Westport is a town located in Sand Creek Township, Decatur County, Indiana, United States. As of the 2020 census, Westport had a population of 1,393. A covered bridge, built in 1880, is located about 1.5 miles east of town.
==History==
Westport was laid out in March 1836. Simeon Sharp and Hockersmith Merryman were the founders of Westport when 20 lots were laid out based around a center point at the intersection of Main and Poplar Streets.
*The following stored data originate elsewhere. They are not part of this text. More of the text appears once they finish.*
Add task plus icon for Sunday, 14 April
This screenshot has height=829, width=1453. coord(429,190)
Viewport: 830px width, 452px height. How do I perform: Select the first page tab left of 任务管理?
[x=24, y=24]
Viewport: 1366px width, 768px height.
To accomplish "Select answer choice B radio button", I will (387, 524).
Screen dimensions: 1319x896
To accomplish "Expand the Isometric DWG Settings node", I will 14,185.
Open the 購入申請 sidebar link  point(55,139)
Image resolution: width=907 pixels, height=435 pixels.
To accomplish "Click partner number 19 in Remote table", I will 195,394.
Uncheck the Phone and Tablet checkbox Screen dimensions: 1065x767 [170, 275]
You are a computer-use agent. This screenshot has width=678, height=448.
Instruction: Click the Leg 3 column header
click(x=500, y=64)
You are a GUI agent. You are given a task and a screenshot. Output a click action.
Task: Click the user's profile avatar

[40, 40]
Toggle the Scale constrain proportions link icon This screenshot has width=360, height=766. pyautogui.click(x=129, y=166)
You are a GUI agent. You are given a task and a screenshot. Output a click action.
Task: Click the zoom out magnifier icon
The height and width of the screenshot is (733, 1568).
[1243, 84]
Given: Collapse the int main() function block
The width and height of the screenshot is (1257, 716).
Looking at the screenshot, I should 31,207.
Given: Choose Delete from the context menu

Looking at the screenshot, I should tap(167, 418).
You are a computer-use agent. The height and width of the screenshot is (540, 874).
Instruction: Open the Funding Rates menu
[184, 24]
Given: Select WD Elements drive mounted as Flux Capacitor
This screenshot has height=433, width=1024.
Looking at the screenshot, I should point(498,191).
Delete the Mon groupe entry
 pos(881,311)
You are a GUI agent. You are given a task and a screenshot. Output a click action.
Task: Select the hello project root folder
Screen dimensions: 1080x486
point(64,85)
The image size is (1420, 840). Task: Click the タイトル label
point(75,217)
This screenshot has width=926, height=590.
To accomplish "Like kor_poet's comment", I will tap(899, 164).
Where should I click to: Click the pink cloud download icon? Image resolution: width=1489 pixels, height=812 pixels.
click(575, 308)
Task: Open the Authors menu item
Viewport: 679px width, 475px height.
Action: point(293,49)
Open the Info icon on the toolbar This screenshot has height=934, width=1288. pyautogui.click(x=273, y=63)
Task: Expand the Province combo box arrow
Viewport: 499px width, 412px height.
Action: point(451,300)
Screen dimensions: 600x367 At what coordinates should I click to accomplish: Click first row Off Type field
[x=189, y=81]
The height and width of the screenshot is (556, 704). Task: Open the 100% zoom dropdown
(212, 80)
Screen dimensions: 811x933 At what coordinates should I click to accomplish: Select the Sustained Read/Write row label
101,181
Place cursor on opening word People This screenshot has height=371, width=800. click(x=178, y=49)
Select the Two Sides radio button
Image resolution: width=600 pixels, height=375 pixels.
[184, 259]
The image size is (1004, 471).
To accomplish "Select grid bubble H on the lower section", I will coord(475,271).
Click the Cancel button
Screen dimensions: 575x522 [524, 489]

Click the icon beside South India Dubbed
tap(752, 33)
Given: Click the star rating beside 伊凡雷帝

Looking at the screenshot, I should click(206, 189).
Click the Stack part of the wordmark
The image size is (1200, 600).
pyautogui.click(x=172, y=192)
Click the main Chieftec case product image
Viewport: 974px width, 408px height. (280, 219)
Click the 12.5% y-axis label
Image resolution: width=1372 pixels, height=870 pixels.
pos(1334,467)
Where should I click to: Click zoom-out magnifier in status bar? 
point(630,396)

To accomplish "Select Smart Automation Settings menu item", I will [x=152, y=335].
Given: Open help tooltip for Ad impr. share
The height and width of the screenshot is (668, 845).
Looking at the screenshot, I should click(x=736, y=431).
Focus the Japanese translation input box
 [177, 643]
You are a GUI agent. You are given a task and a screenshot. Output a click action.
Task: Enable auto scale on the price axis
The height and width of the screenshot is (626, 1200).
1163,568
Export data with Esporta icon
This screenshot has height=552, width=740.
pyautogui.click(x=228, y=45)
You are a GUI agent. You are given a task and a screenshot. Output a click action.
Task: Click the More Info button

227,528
The Westport post office was established in 1839, but first spelled West Port.

==Geography==
According to the 2010 census, Westport has a total area of 1.333 sqmi, of which 1.32 sqmi (or 99.02%) is land and 0.013 sqmi (or 0.98%) is water.

==Demographics==

Historical population
| Census | Pop. | Note | %± |
| 1880 | 212 |  | — |
| 1890 | 452 |  | 113.2% |
| 1900 | 614 |  | 35.8% |
| 1910 | 675 |  | 9.9% |
| 1920 | 709 |  | 5.0% |
| 1930 | 637 |  | −10.2% |
| 1940 | 644 |  | 1.1% |
| 1950 | 658 |  | 2.2% |
| 1960 | 833 |  | 26.6% |
| 1970 | 1,170 |  | 40.5% |
| 1980 | 1,450 |  | 23.9% |
| 1990 | 1,478 |  | 1.9% |
| 2000 | 1,515 |  | 2.5% |
| 2010 | 1,379 |  | −9.0% |
| 2020 | 1,393 |  | 1.0% |
U.S. Decennial Census

===2010 census===
As of the census of 2010, there were 1,379 people, 548 households, and 369 families living in the town. The population density was 1044.7 PD/sqmi. There were 653 housing units at an average density of 494.7 /sqmi. The racial makeup of the town was 98.5% White, 0.1% African American, 0.2% Native American, 0.1% Asian, and 1.1% from two or more races. Hispanic or Latino of any race were 0.9% of the population.

There were 548 households, of which 34.7% had children under the age of 18 living with them, 48.0% were married couples living together, 14.8% had a female householder with no husband present, 4.6% had a male householder with no wife present, and 32.7% were non-families. 27.7% of all households were made up of individuals, and 11.1% had someone living alone who was 65 years of age or older. The average household size was 2.52 and the average family size was 3.08.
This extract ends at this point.